Voltam os sinais de crescimento, o que significa redução
da miséria. Depois da crise da indústria, investe-se
cada vez mais na vocação dos serviços.
Desenvolveram-se, nestes últimos anos, fortes políticas
públicas, que, embora sejam de gerenciamento duvidoso,
focam nos mais pobres. A população está
estabilizada e cada vez mais escolarizada.
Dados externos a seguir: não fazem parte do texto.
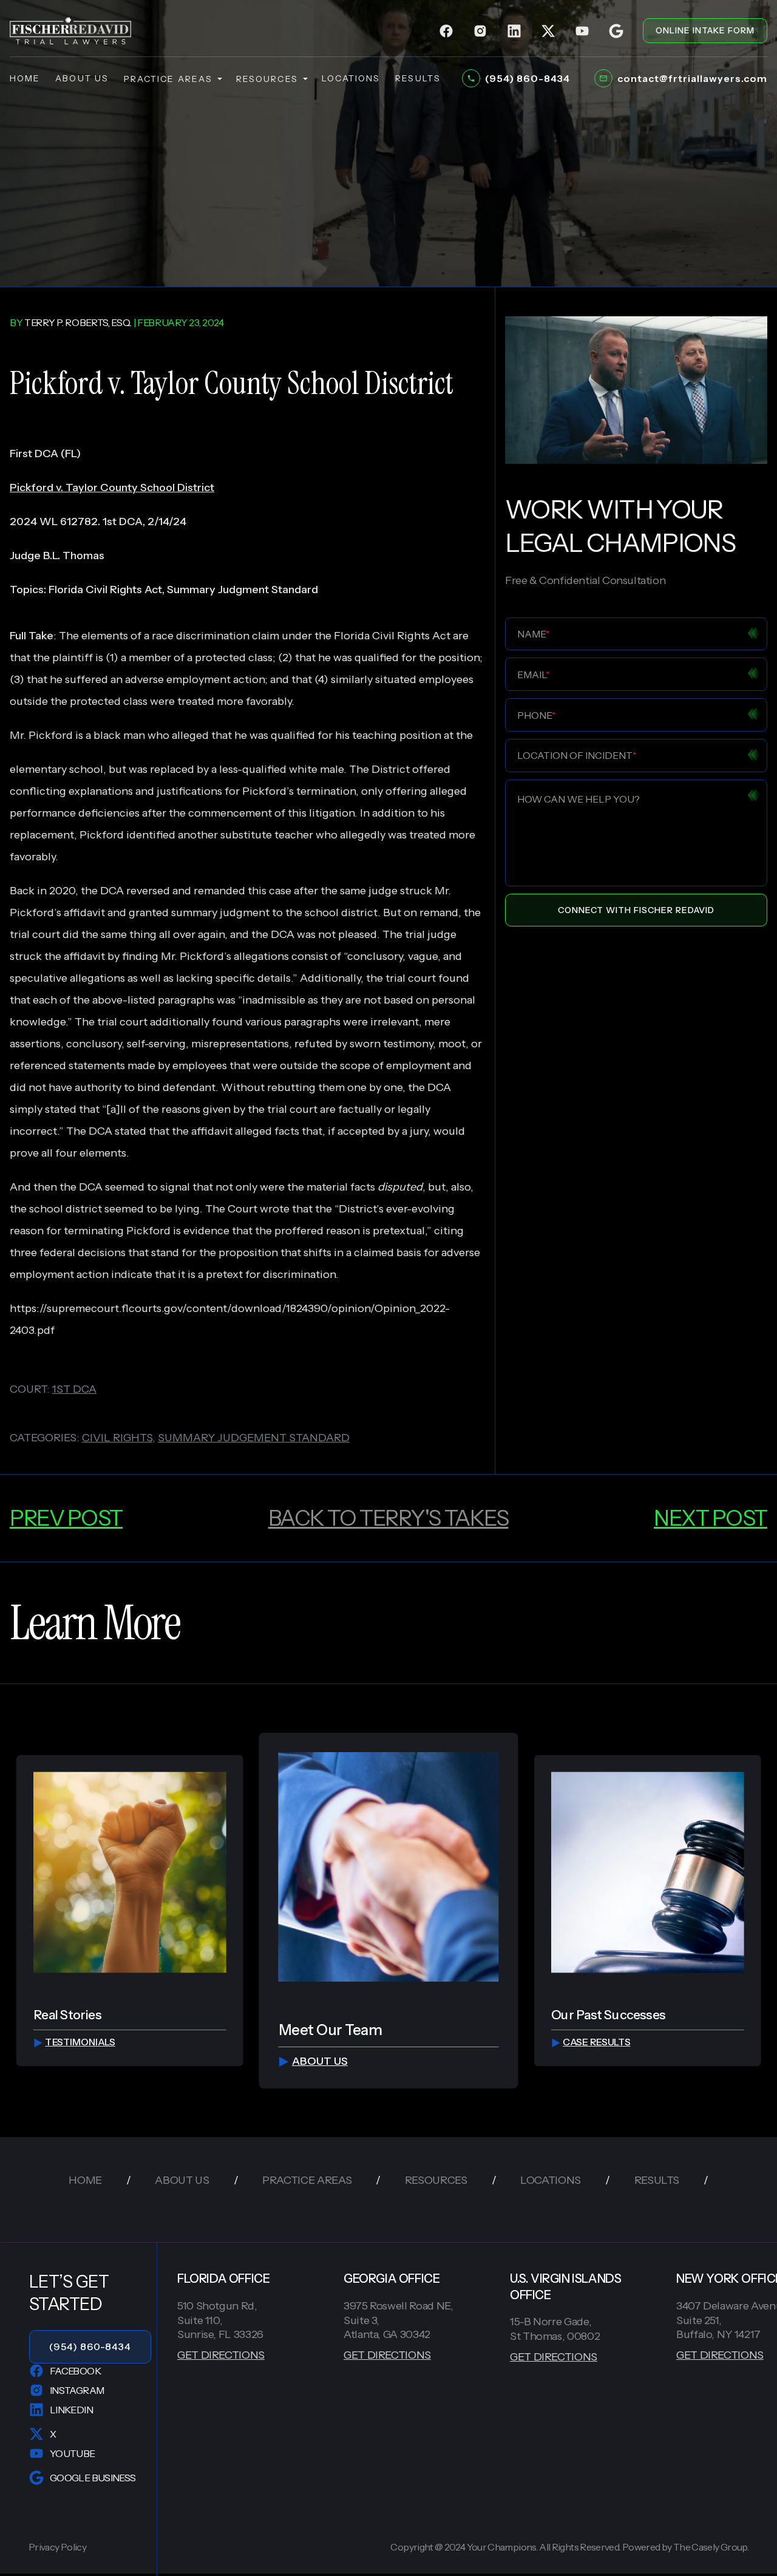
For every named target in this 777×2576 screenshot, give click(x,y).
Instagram (77, 2390)
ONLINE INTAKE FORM (705, 30)
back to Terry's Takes (388, 1517)
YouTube (72, 2453)
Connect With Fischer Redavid (636, 910)
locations (351, 78)
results (418, 78)
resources (267, 78)
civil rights (117, 1437)
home (25, 78)
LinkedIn (71, 2410)
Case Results (596, 2042)
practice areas (168, 78)
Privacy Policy (57, 2547)
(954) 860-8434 (90, 2346)
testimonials (80, 2042)
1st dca (74, 1389)
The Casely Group (710, 2547)
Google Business (92, 2478)
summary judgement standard (254, 1437)
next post (710, 1517)
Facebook (75, 2371)
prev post (66, 1517)
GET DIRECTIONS (221, 2355)
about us (82, 78)
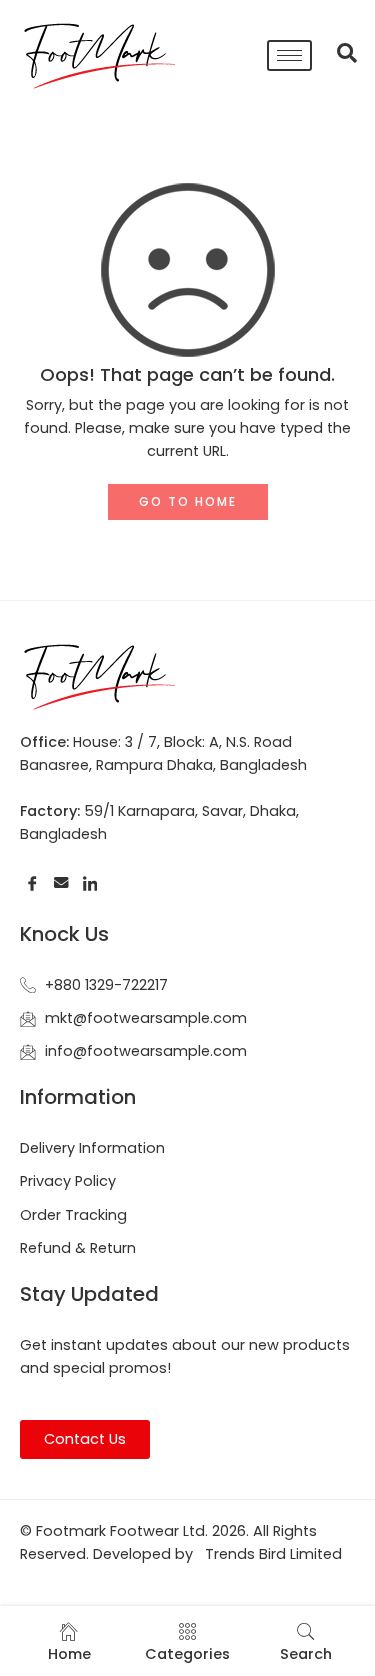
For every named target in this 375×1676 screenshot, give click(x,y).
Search (306, 1654)
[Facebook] (32, 883)
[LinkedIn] (90, 883)
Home (69, 1654)
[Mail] (61, 883)
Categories (187, 1654)
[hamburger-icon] (289, 55)
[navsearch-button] (337, 55)
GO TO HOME (188, 501)
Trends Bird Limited (273, 1554)
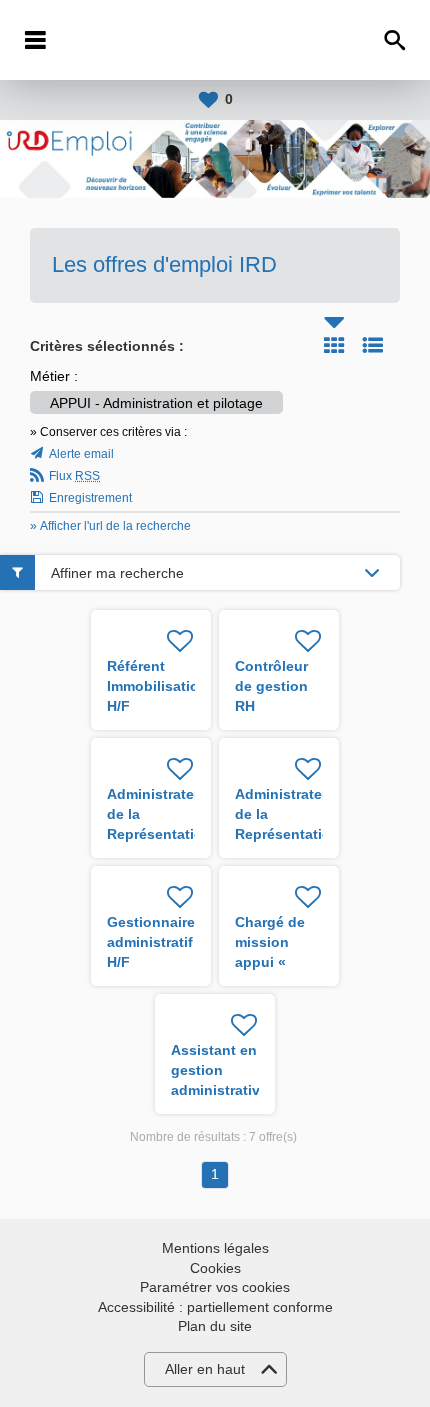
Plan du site (215, 1326)
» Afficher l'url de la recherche (110, 526)
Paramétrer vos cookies (215, 1287)
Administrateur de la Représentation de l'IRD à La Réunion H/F (159, 834)
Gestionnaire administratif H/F (151, 942)
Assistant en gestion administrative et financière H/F (219, 1090)
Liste (373, 345)
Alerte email (81, 454)
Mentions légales (215, 1248)
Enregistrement (90, 498)
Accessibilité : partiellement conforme (215, 1307)
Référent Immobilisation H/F (157, 686)
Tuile (334, 345)
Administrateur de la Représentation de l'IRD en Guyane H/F (287, 834)
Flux (74, 476)
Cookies (215, 1268)
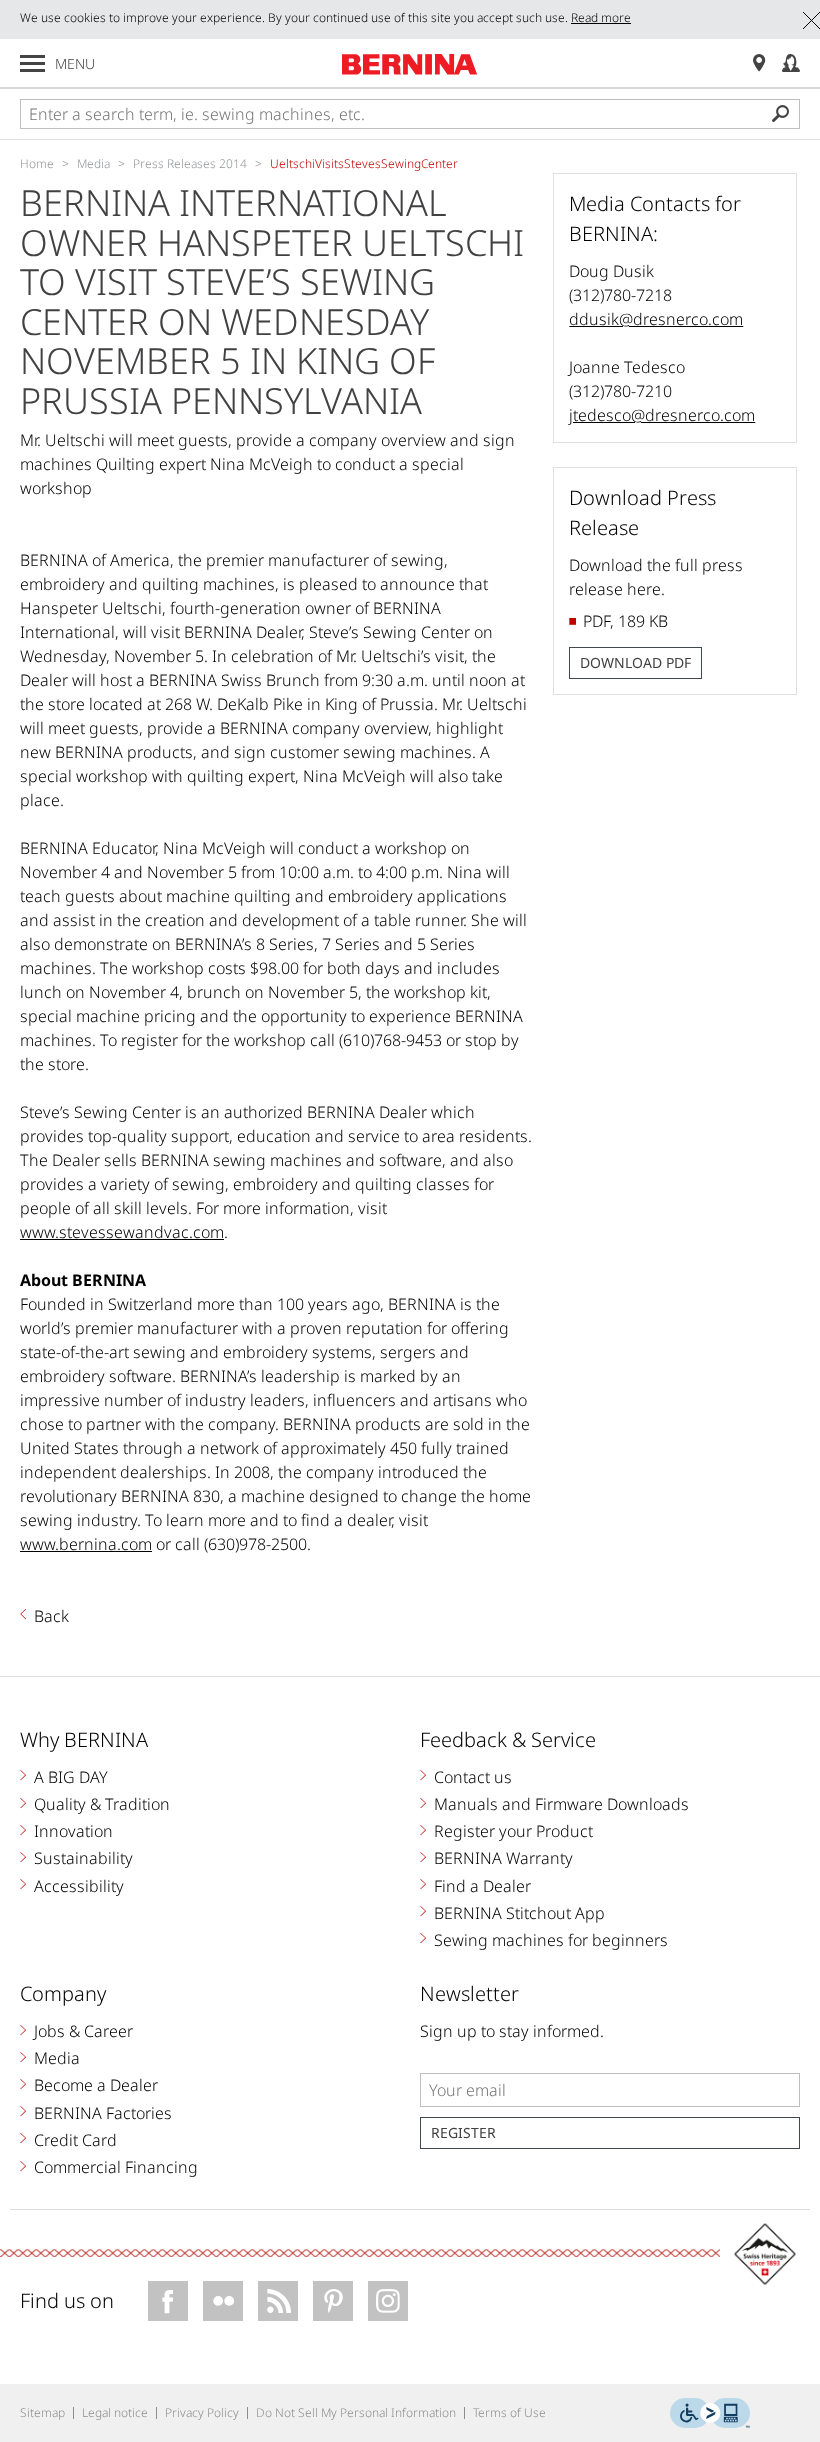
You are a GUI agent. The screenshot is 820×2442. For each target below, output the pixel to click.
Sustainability (83, 1858)
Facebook (168, 2301)
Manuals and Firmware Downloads (561, 1804)
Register (463, 2132)
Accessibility (79, 1886)
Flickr (223, 2301)
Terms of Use (509, 2412)
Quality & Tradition (102, 1804)
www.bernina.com (86, 1544)
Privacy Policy (202, 2412)
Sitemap (42, 2412)
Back (51, 1616)
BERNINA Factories (103, 2113)
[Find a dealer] (759, 63)
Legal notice (115, 2412)
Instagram (388, 2301)
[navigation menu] (32, 63)
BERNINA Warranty (503, 1858)
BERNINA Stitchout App (519, 1913)
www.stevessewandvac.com (122, 1232)
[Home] (410, 64)
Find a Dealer (482, 1886)
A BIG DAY (71, 1777)
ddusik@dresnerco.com (656, 319)
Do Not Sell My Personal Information (356, 2412)
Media (57, 2058)
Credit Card (75, 2140)
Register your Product (513, 1831)
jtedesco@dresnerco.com (662, 415)
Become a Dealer (96, 2085)
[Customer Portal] (791, 63)
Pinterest (333, 2301)
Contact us (473, 1777)
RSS (278, 2301)
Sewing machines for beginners (551, 1940)
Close (811, 20)
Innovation (73, 1831)
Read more (601, 17)
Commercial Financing (116, 2167)
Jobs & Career (83, 2031)
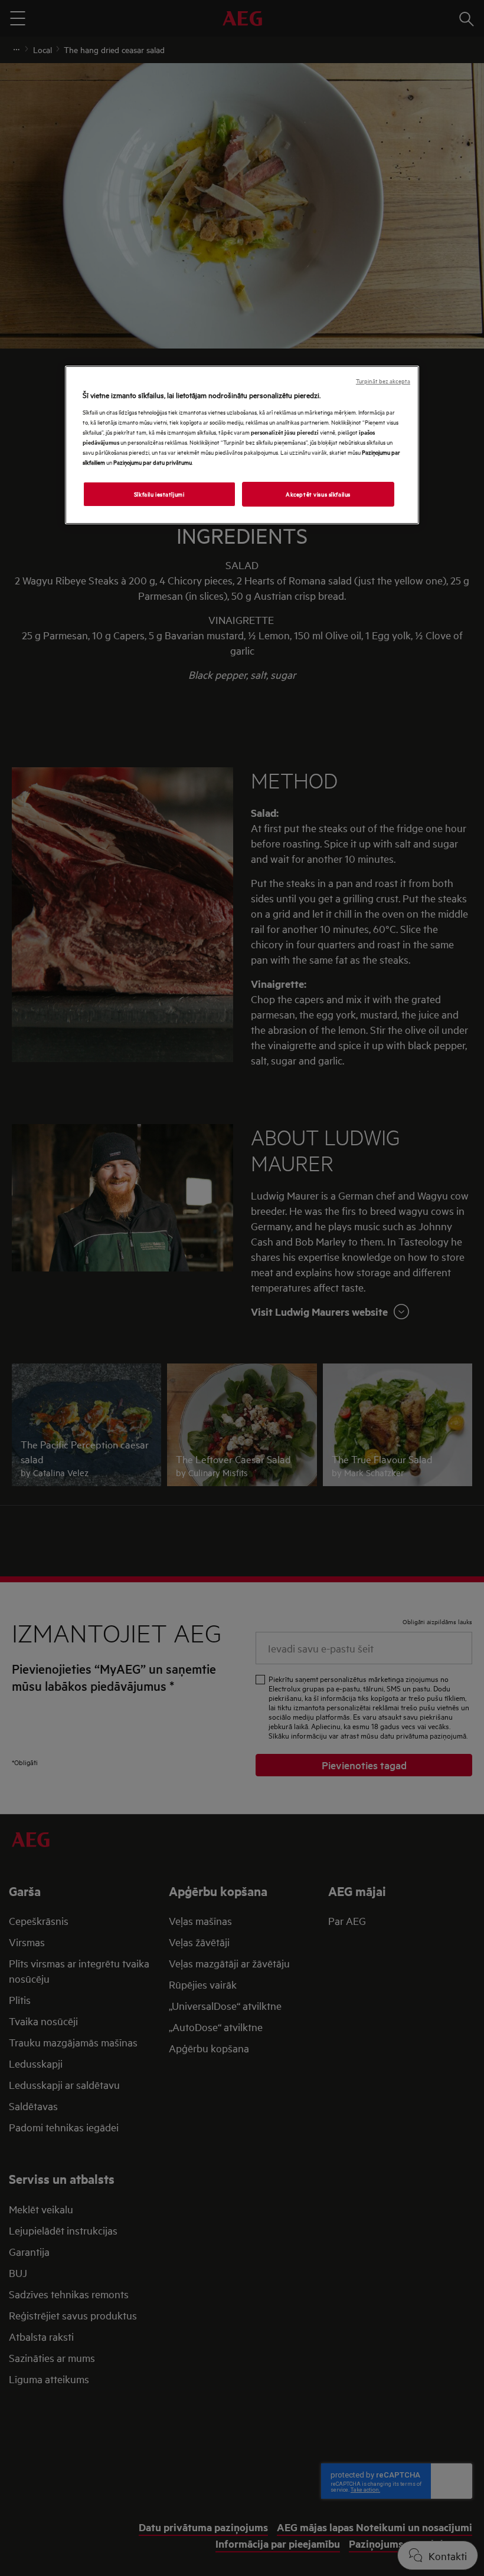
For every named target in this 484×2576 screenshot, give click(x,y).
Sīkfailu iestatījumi (159, 493)
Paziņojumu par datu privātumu (152, 461)
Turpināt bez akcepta (383, 380)
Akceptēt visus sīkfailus (318, 493)
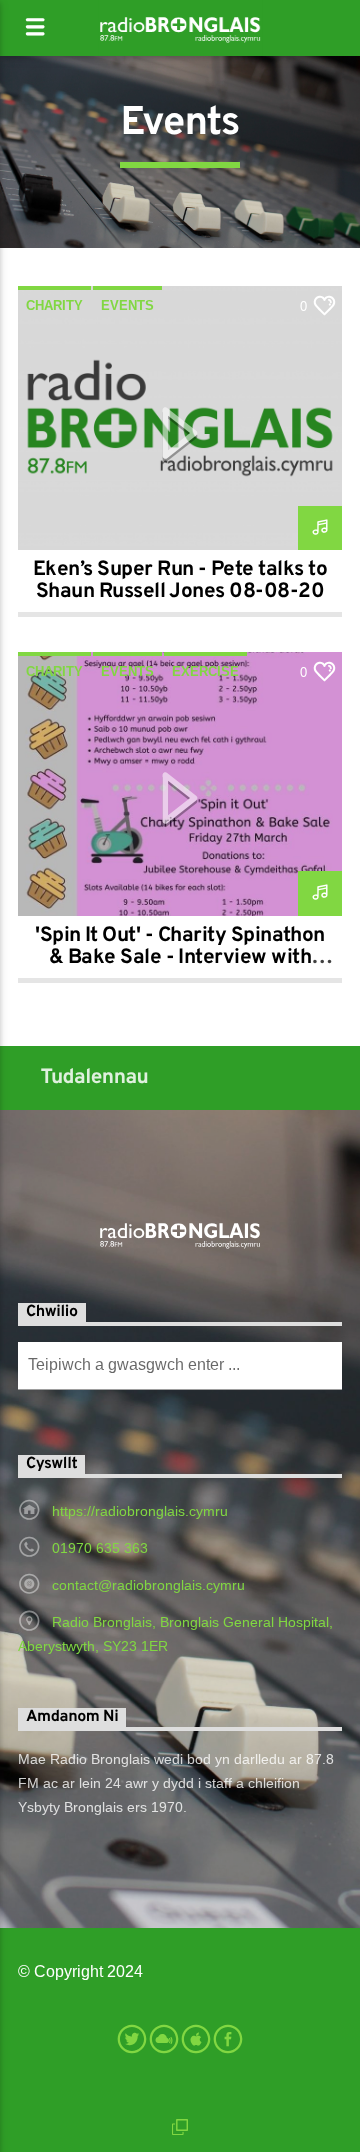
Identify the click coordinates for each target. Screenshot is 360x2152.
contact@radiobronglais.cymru (148, 1585)
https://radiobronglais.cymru (140, 1511)
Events (127, 305)
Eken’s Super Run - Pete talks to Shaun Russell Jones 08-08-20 (180, 581)
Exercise (205, 671)
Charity (54, 305)
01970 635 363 (100, 1548)
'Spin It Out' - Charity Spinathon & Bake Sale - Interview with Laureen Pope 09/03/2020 (180, 958)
É uma conjugação de cinco forças:
população mais educada, crescimento populacional
estabilizado, a iniciativa privada gerando mais empregos e
salários, o poder público implantando e gerenciado
melhor mais programas de educação e saúde
e, enfim, a comunidade se organizando, seja para estabelecer
parcerias, seja para cobrar eficiência, seja para denunciar
mazelas.
Está nas mãos de José Serra, uma vítima
crônica de insônia, não dormir e administrar
essas conjugações favoráveis, utilizando
o monumental capital humano da comunidade. Pactuar comunidade
com poder público, assim como ocorreu simbolicamente
na festa da Paulista, é a grande aventura a ser vivida
para São Paulo dormir melhor.
PS - Um excepcional exemplo da resistência comunitária
paulistana aconteceu neste semana. Numa luta solitária,
pais, alunos e professores conseguiram barrar na Justiça
o fechamento da escola Martim Francisco para dar lugar a um
empreendimento imobiliário. A pedido da prefeitura,
a Câmara dos Vereadores autorizou o fechamento da escola,
onde também funciona um posto de saúde que atende
a 4.000 pessoas por mês. Terminamos o ano com festa
na Paulista e salvando uma escola. Bom motivos para comemoração.
Merecemos mesmo uma festa.
Coluna originalmente publicada na
Folha de S. Paulo, na editoria Cotidiano.